Nuclear Techniques ›› 2014, Vol. 37 ›› Issue (06): 60602-060602.doi: 10.11889/j.0253-3219.2014.hjs.37.060602

• NUCLEAR ENERGY SCIENCE AND ENGINEERING • Previous Articles     Next Articles

Corrosion behaviour of Ti3SiC2 and Ti3AlC2 with LiF-NaF-KF molten salt

LI Ling1,2 YU Guojun1 ZHOU Xingtai1   

  1. 1(Key Laboratory of Nuclear Radiation and Nuclear Energy Technology, Shanghai Institute of Applied Physics, Chinese Academy of Sciences, Jiading Campus, Shanghai 201800, China) 2(University of Chinese Academy of Sciences, Beijing 100049, China)
  • Received:2014-03-19 Revised:2014-04-11 Online:2014-06-10 Published:2014-06-04
  • Supported by:

    the Major State Basic Research Development Program of China (National Project 973);the Strategically Leading Program of the Chinese Academy of Science

Abstract: Background: Recently, the molten salt reactor (MSR), a generation IV fission reactor candidate, has drawn much attention because of its intrinsic safety. However, the harsh service environment of the MSR, especially the corrosion environment, raises many challenges in terms of applying structural materials, such as intergranular cracking and embrittlement.
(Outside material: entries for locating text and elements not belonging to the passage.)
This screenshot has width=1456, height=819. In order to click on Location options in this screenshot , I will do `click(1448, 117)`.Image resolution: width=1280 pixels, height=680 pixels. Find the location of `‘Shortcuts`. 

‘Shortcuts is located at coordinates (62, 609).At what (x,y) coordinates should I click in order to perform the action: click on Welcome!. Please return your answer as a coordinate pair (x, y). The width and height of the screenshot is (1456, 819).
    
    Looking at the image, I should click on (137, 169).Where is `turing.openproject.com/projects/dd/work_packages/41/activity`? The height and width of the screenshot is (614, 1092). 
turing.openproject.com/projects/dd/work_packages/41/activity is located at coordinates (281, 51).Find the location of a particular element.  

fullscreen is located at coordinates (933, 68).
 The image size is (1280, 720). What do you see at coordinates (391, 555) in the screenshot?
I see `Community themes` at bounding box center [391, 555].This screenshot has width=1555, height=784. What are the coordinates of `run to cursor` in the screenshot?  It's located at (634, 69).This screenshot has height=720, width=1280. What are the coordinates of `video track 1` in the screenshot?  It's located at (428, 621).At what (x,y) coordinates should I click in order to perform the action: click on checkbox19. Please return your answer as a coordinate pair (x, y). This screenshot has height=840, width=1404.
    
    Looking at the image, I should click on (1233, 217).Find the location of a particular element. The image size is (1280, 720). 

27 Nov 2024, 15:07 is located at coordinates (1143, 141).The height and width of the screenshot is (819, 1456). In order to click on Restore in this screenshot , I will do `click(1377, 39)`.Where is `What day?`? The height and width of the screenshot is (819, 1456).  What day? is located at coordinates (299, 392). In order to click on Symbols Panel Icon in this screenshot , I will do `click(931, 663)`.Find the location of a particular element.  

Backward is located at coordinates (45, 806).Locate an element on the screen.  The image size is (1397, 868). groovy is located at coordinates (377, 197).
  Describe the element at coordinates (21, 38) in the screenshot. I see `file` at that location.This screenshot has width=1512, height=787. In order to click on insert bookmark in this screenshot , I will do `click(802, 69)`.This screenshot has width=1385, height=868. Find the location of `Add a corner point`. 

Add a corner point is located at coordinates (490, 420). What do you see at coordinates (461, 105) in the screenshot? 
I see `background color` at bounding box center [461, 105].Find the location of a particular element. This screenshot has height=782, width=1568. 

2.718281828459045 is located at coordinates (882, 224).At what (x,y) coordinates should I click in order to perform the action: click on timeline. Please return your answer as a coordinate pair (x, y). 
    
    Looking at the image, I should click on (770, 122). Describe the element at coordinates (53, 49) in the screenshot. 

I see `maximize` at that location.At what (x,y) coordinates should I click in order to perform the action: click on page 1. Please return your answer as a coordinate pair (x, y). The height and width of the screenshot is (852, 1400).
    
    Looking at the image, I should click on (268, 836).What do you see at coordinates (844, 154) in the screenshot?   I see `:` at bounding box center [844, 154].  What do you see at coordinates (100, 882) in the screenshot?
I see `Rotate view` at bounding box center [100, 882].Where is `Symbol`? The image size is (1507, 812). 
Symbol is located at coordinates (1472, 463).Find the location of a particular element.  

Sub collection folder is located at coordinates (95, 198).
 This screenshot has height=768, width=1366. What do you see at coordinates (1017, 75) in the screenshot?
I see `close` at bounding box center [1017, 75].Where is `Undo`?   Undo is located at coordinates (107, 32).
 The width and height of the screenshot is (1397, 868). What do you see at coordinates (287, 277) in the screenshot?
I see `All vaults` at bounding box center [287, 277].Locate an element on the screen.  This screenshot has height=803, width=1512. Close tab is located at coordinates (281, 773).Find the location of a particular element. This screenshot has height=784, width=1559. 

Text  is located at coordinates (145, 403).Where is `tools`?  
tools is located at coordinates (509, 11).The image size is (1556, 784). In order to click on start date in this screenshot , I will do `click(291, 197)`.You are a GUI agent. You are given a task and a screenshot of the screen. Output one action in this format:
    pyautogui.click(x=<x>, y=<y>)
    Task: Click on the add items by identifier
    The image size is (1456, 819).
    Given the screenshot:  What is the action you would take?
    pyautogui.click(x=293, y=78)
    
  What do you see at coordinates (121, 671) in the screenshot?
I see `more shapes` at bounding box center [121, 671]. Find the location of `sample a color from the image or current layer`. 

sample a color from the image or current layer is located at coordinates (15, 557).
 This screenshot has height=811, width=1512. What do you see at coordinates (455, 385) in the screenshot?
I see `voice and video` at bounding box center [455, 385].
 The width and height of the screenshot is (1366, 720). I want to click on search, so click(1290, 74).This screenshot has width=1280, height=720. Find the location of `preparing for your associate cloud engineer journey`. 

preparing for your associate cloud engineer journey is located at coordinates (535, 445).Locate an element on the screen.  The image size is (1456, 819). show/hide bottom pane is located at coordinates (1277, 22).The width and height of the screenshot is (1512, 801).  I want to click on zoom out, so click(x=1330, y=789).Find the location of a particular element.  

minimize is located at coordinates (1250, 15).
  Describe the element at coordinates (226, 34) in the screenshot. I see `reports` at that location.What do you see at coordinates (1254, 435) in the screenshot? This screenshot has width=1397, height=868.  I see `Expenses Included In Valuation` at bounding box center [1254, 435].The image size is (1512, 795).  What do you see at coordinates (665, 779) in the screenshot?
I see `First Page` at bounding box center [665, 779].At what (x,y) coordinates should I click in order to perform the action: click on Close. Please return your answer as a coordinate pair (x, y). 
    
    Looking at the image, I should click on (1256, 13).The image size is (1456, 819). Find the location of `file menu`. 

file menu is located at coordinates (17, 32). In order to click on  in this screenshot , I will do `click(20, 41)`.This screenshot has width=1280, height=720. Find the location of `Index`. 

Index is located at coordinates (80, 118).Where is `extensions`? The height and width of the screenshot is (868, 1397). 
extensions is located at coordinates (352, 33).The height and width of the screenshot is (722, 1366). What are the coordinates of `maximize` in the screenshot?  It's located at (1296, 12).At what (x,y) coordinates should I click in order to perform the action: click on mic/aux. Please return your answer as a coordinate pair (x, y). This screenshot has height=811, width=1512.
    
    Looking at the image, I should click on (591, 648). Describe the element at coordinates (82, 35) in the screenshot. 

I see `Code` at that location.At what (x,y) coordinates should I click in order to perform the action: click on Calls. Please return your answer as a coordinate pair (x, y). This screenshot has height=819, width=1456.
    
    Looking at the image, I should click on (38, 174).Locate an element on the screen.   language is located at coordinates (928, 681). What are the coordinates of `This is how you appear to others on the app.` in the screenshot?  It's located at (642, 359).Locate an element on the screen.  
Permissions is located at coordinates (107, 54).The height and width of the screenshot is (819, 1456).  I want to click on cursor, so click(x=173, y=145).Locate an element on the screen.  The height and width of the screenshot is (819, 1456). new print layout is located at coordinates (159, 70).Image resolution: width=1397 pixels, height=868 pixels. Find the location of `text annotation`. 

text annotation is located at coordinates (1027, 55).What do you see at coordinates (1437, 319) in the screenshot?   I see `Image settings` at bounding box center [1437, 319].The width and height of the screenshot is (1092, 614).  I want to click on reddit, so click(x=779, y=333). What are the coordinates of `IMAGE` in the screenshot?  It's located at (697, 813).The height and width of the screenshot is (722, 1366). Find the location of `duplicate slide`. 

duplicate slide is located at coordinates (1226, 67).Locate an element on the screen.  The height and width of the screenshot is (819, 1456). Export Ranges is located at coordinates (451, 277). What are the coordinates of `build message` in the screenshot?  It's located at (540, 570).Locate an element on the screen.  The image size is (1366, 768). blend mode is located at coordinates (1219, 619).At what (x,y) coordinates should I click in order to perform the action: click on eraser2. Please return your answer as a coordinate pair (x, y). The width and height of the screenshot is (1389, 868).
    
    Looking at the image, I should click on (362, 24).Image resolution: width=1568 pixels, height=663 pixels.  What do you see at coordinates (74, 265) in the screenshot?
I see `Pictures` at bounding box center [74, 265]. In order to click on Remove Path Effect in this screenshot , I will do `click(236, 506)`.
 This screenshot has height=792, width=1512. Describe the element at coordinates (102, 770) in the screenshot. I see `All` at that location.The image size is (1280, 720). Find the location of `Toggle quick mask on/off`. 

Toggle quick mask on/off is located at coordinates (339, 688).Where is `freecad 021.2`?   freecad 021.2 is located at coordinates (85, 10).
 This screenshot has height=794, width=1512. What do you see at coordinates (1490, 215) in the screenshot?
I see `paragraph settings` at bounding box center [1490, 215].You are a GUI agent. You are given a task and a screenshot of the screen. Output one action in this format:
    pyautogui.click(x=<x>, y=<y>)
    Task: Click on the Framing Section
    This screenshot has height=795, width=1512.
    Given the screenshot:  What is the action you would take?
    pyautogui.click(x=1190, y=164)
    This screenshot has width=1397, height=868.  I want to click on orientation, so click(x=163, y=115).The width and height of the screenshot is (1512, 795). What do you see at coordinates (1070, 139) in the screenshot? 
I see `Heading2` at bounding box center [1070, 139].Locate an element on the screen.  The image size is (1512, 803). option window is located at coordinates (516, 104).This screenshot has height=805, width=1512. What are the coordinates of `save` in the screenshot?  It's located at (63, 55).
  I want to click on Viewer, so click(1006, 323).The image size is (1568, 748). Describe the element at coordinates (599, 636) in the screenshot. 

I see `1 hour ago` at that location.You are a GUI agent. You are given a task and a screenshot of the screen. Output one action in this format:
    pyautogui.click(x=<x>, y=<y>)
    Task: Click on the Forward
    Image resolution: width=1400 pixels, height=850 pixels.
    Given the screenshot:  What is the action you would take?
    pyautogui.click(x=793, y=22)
MAX phases materials are promising structural materials that can be used in MSRs. However, the corrosion behaviour of these materials in molten LiF-NaF-KF (FLiNaK) is yet to be evaluated. Purpose: The present work is a preliminary investigation of the corrosion behaviour of MAX phase materials in molten fluoride salts and aims to understand the corrosion mechanism of MAX phases to enable their application in next generation MSR. Methods: We choose two common MAX phases: Ti3SiC2 and Ti3AlC2 as experiment subject. The corrosion tests were performed at 850 oC for 144 h in airtight graphite crucibles under an argon cover gas. Results & Conclusion: The corrosion of these two MAX phases in molten FLiNaK salt mainly showed as the corrosion of element A and then left us mostly cubic TiCx. The difference was that Ti3AlC2 lost Al entirely, however, the loss of Si in Ti3SiC2 occurred only 150 μm depth below the surface. The weight loss data showed that Ti3SiC2 had a much better corrosion resistance than Ti3AlC2.